» **Problem A**
Retype the passage on the VAT appeal from "HMRC argued that" to "of the book.", keeping every word and mark unchanged.
» **Problem B**
In the passage on the VAT appeal, how many double page planners does the ADP contain?

» **Source passage**
* * * * * * * * *

The VAT Act 1994, Schedule 8, Group 3, item 1 zero rates – Books, booklets, brochures, pamphlets and leaflets.”  The words in Group 3 are used in their ordinary, everyday sense.

Background

The Appellants (HMRC) appealed against a decision of the First Tier Tribunal (FTT) which determined that the ADP is a “book” with the result that supplies of it made by Thorstein Gardarsson (TG) were zero-rated for VAT purposes. TG belonged outside the EU but sold its products B2C via the Amazon platform to consumers in the UK.

HMRC argued that the ADP was properly to be considered a ‘diary’ and thereby stationery which is standard rated. Predictably, TG asserted that the ADP is not a diary and despite it having space in which the ‘student’ seeking to master skills of time management may enter information, doing so is merely part of the learning taught through the narrative sections of the book.

The FTT allowed TG’s earlier appeal and considered the judgment of the High Court in Colour Offset Ltd. [1995] BVC 31 to be binding. The FTT concluded that the main function of the ADP is to teach the user how to better or more effectively manage time. The writing space was no different from a student filling out answers to practice papers or someone completing a crossword puzzle. The ADP was therefore a book and zero rated.

Appeal

In this UT case HMRC appealed the FTT decision on the grounds that whilst Colour Offset was binding on the FTT, it failed to:

  • identify the correct test set out in Colour Offset
  • apply the test correctly to the facts it had found

The Product

The external appearance if the ADP is that of a black leather covered book. It had an elastic strap attached to the inside of the back cover that can be wrapped around the front to hold it closed. Inside it has 115 pages. The ADP is described as a time management tool developed to “help people to grow; to teach and instruct people time management skills”. The first 16 pages contain text setting out a narrative of the ethos articulated by the appellant for effective time management. The remainder of the ADP is taken up with 52 double page planners. At the back is a cardboard slip pocket.

* * * * * * * * *

» **Record set**

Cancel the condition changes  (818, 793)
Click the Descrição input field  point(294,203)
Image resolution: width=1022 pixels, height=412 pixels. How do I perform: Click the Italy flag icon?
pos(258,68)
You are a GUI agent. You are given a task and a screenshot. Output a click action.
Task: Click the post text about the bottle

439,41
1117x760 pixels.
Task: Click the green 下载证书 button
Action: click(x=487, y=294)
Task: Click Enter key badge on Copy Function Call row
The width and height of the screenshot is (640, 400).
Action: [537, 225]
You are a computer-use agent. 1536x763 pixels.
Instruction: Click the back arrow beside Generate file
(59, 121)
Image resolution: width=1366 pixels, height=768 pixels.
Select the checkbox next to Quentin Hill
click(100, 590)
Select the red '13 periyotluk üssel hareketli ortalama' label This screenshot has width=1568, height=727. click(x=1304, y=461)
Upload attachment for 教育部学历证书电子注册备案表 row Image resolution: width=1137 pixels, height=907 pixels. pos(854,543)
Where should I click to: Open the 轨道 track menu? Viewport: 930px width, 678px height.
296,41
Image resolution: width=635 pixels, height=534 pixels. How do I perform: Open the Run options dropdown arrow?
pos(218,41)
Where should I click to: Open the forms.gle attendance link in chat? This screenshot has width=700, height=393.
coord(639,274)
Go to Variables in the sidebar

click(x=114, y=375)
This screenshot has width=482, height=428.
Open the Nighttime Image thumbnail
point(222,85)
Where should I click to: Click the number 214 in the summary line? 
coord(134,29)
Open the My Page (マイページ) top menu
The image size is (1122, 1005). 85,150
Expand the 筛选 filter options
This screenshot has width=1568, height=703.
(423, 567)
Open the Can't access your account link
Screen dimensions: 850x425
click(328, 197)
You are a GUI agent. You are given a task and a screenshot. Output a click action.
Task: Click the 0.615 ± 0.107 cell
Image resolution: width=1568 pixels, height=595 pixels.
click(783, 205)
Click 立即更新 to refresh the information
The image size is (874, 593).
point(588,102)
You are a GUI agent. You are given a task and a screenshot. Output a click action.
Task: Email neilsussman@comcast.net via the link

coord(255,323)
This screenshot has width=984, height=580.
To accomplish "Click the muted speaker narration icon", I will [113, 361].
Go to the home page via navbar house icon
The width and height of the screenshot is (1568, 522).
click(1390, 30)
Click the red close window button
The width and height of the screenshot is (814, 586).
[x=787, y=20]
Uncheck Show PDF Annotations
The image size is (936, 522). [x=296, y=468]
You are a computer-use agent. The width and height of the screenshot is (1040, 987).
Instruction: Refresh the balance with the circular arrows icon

* * * * * * * * *

» **Result A**
HMRC argued that the ADP was properly to be considered a ‘diary’ and thereby stationery which is standard rated. Predictably, TG asserted that the ADP is not a diary and despite it having space in which the ‘student’ seeking to master skills of time management may enter information, doing so is merely part of the learning taught through the narrative sections of the book.

» **Result B**
52 double page planners.